# START OF READING PASSAGE
Then on our way home, K. looped us down along the beach side of the tourist district, with tacky faux-Roman columns dominating the entrances to the disco barns.
"Check this out," she whispered to me as she discreetly pointed toward a platform next to a column. Three European tourist girls were dancing and gyrating on the platform. Then K. indicatively cast her gaze a bit closer to us and off to the side, where a gaggle of teenaged Turkish boys stared, agape. The chin of one of them had even dropped onto the shoulder of his friend, quite literally.

The next day I was due to speak to K's students about my work, but not until 4pm. I woke up and went down to the shopping street parallel to K's house to have a leisurely breakfast of börek and coffee. Then I went to an internet café to get my fix, and most importantly, research what my next move would be. K. had told me that there was a twice-weekly ferry from Alanya to Girne in the "Turkish Republic of Northern Cyprus". From there I could take a shared taxi to the Turkish half of Nicosia. Would there be any problem crossing the Green Line into Cyprus proper? "No, definitely not for you, since you're European," K. had said. I decided to check this out on the internet. As reliable a source as that is-- there were varying statements about this on different travel forums. Some insisted that you could cross the Green Line, but not with luggage. But most seemed to indicate that you could cross, as long as you had a visa for Cyprus or didn't need one. Apparently Cyprus had been difficult about it for a while after the border opened in 2004, but then it got reprimanded by the European Union that it had to at least let EU citizens in under any circumstances. So it made sense to me that I wouldn't have any problems.

Plus I found a travel agency in (the southern half of) Nicosia that offered passage by sea to Egypt and Israel. Really?? I fired off an email to find out if that was true, or if that service had been suspended. In any case, there was only one way forward, and that was to Cyprus-- if I couldn't manage to get off Cyprus by sea, then I would just have to fly or figure something else out. I went to the travel agency in Alanya that sold tickets for the ferry to Girne and bought one for the next day.

My talk went quite swimmingly that afternoon, although as I had to say to K., "I like talking about my work more than I like actually doing it," a problem which I am still struggling with as I write this.

That night, my last night in Alanya, I went out on my own after K. went to bed-- I wanted to hang out at the weird "gay" bar again. K. lives on a sort of precipice right above the tourist district-- as soon as you walk out her door at night, you hear the cacophony of the discos from below. Now I am not a religious man (as you should know by now) but I do believe in Hell: and I believe that wherever it exists, it is inevitably a human creation, the "Moloch!" of Metropolis, for example.
# END OF READING PASSAGE
_WHAT YOU NEED TO DO:_
1) In the Alanya travel account, how often did the ferry from Alanya to Girne run?
2) Pick up the Alanya travel account after its last sentence and keep writing.
The material that follows has no connection to the Alanya travel account.
# START OF COLLECTED DATA
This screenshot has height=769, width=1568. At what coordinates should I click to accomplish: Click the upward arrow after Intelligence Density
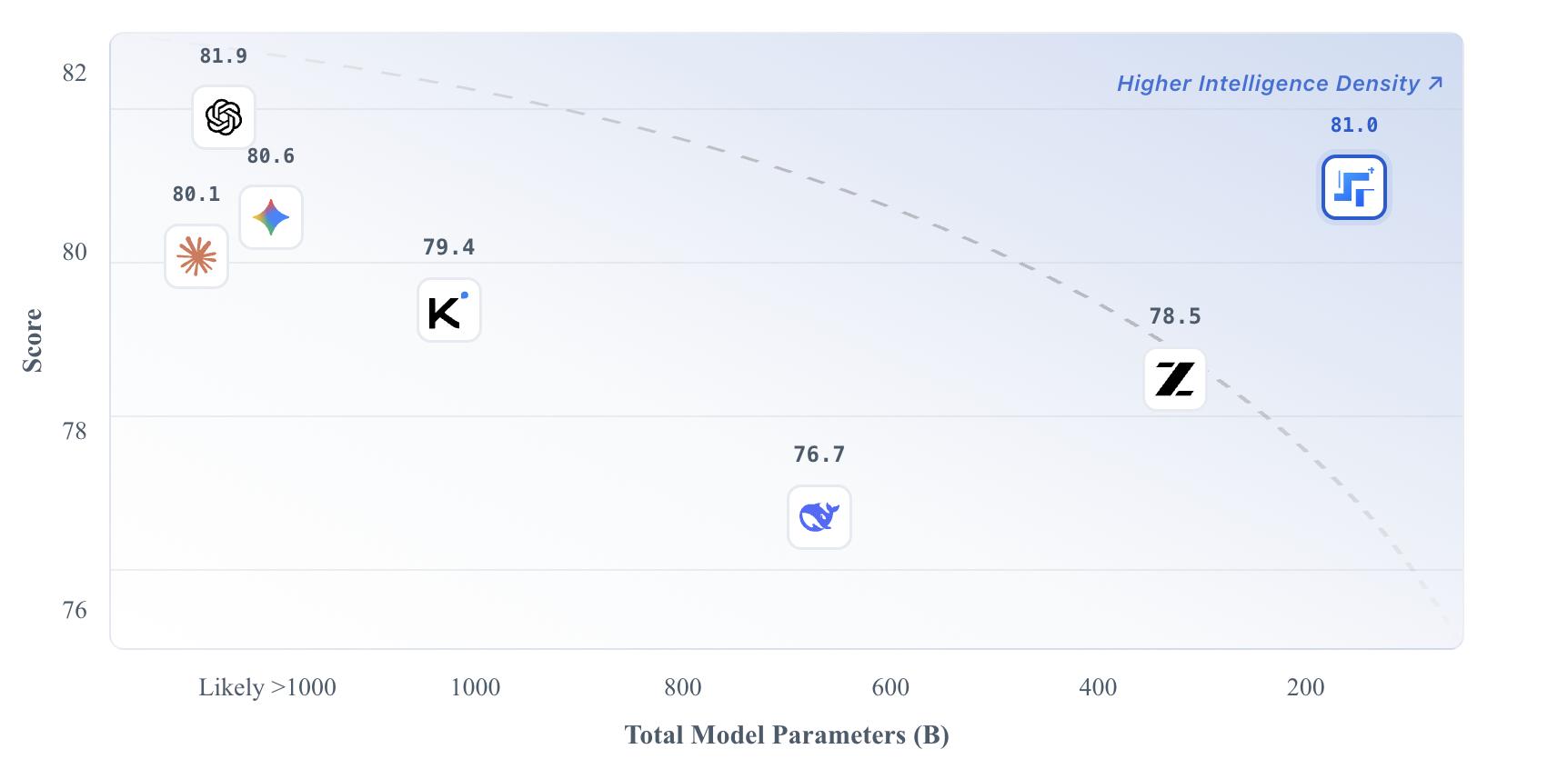pos(1435,84)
# END OF COLLECTED DATA
_THE RESPONSES:_
1) Twice a week.

2)
There is something about the way 10 different sound systems blasting house music interfere with each other that I cannot describe as anything less than Satanic-- it really did sound like inhuman screams of suffering to me coming from the discos. I gulped and headed downhill into the Darkness, keeping a grip on my pure, innocent heart (which loves nothing more than the sacred sound of the guitar string and the real drum) to just get to the bar and drink a couple of beers.

It started out uneventfully-- the bar was just as dead as ever in the midst of all the chaos, the old X-ish queens sat at another table outside, and the twinky (but almost certainly straight) waiter brought me a beer. It wasn't long, though, before two boys stumbled down the alley and sat at my table. The one sitting close to me asked me if I would buy him a drink. I shook my head and tried my best to ignore him, continuing to sip my beer and smoke my cigarette.
"Ohhhh, I've had such a hard day..." he said, and through a combination of elliptical English and body language made clear that he had just been kicked out of one of the discos. No wonder, he seemed pretty drunk or fucked up on something. "How old you?"
"32," I answered.
"I'm 19," he said. Whatever he had been through, he looked pretty aged for 19. "And my friend is 17," he said, motioning to his friend. That was a bit more believable. He grabbed my beer and took a swallow. Before I could say "hey", he went on: "Are you gay?"
"Yes."
"So are you top or bottom?"
I laughed. "Both."
He didn't seem to understand this. "Top or bottom?"
"Both, sometimes I'm top and sometimes I'm bottom."
He pointed a thumb at his chest. "I'm top." Aren't they all, I thought. "I really wanna f-f-fuck you," he went on.
I shrugged. He grabbed my hand and placed it on his crotch. "My friend likes you," he said, going off on another tack. His friend nodded and while I couldn't see what his friend's hand was doing under the table, his elbow revealed that he was pumping away madly, trying to work up something for me to feel. The first boy took another swallow of my beer. I was starting to get irritated, but I kept a bemused smile on my face.
"I love you," the first boy said. At this he pulled down his cap at an angle and dipped his chin, looking at me expectantly with one eye in a rakish pose that he had learned somewhere. I was unimpressed. "Will you just give me a kiss? One little kiss?" He made a kissy-face at me. I leaned in to give him one little peck on the lips.
At this point the waiter swooped in and hissed something in Turkish at the boys. Was he telling them to leave me alone? No, it was clear from the context that it was more like, "No same-sex public display of affection in front of the bar, we could get shut down." As if the rest of the utterly filthy display wouldn't raise any eyebrows.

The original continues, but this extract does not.